As Earth Month wraps up, I’m reflecting. In a way, the climate movement pins its hopes on this month – a whole month for the whole world to focus on climate, to attend to the needs of the Earth, to make big change for good. As Climate Action Coordinator for Mennonite Church Canada I busily created an Earth Month Celebration Guide so that everyone in our communitycould find their way into the work.  I supported For the Love of Creation in creating a Canada wide Earth Week Action Map, so that people across the country would see that they are not alone in their concern for all things environmental.  I helped plan and implement a Sustainability Fairin my community with PCAN, my at-home climate action group.   I spent time with congregations from across Canada, celebrating Emissions Reduction Projects from the last year and encouraging others to apply for Grants to do their own projects. 

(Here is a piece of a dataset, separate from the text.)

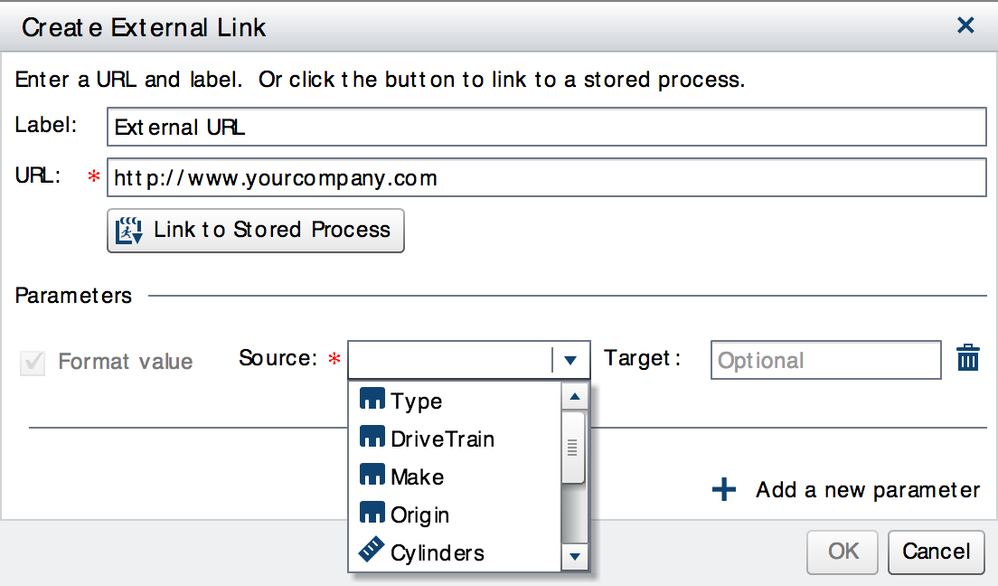The image size is (998, 586).
Task: Click the category icon beside Origin
Action: [372, 515]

And now it’s April 30.  Some of you are reading this well into May.  Earth Month has ended. Is that it?  Do we set aside the impulse to advocate, to conserve and preserve, to shine a light on good practices that support biodiversity?  Do we put those things in the closet until next April? 

I think not.

Earth Month is a time of focused attention – a moment in the year to be reminded in body and spirit and in community that we are part of Nature – we are the created and our lives depend on recognizing our interconnectedness with our created Kin.  Rather than letting this be our one time a year that we party for the Earth, let’s have this be the boost of energy and attention that bears us onward into the rest of the year!   

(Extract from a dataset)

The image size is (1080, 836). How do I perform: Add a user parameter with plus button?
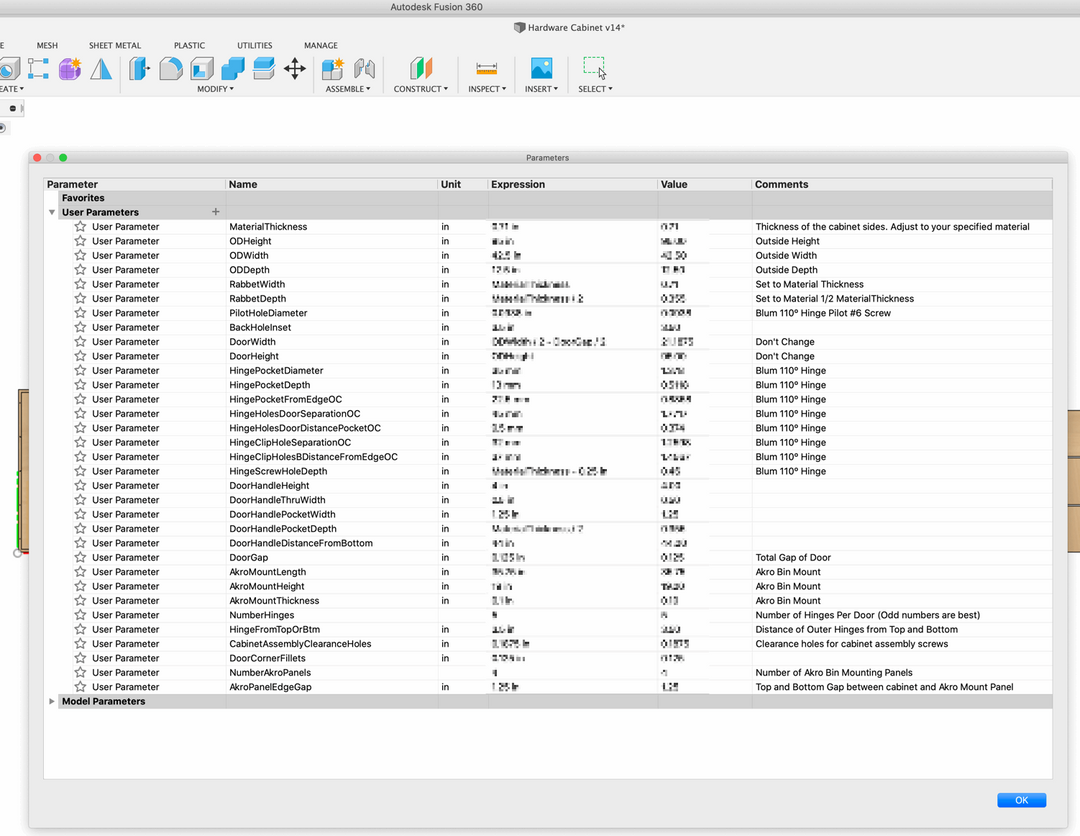215,212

I want to share two things that will bear me forward into the months that are to come.  And will ask you in turn, what ongoing reminders of your connectedness to Creation are you taking with you into the months ahead?

There’s a field about 1 ½ miles from my home in Tinker Creek, Manitoba where, if someone has been kind enough to show you exactly where they are, you can visit a small colony of Prairie Crocuses. They bloom for a short few weeks and it’s well worth making the trek to spend time with these ephemeral friends.  

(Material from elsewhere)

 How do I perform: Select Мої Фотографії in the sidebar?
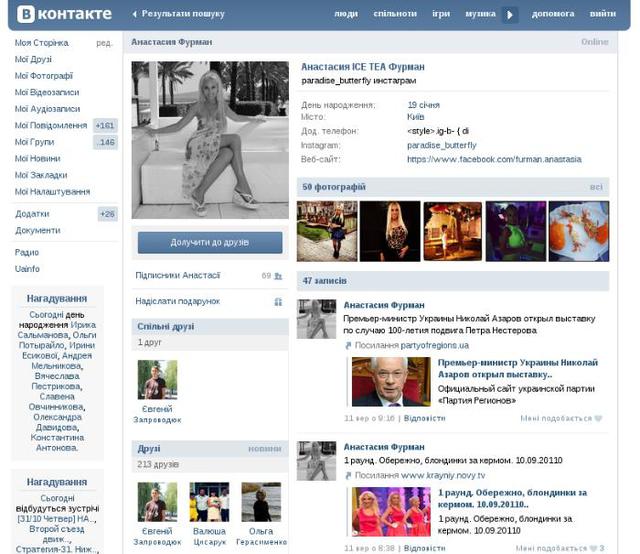click(x=43, y=76)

I snapped a few photos while I was hanging out with them, trying to catch the worm’s eye view.  This photo is going to carry me into the months ahead, reminding me to look up!

And while the worm’s eye view is good for grounding, we also need to get a bird’s eye view once in a while.  Marnie Klassen, freelance writer, preacher and facilitator has provided us with a bit of a zoom out perspective for our Climate Action/Creation Care impulses in this article - Already Happening; Reflections on Climate Jazz, Holy Participation, and the Essential Work of Collaboration

“North American individualist culture pushes us to be heroes, saints, and leaders - but we don’t each have to be. We can be participants. We can choose to take the backseat, to “practice playing second fiddle,” at least some of the time. We can choose holy participation.” -from “Already Happening”

Marnie’s article pushes gently at our impulse to “begin from zero” when we see a problem that needs solving - inviting us rather to see “that the world also (holds) goodness and (to imagine ourselves) plugging into work that has already begun.”  

As I move into May, June, July and rest of the non-Earth-Month months, I’ll be taking the worm’s eye view and the bird’s eye view with me. What will help you remember to look up? And how will you remember to look broadly so you can see the good things that are Already Happening?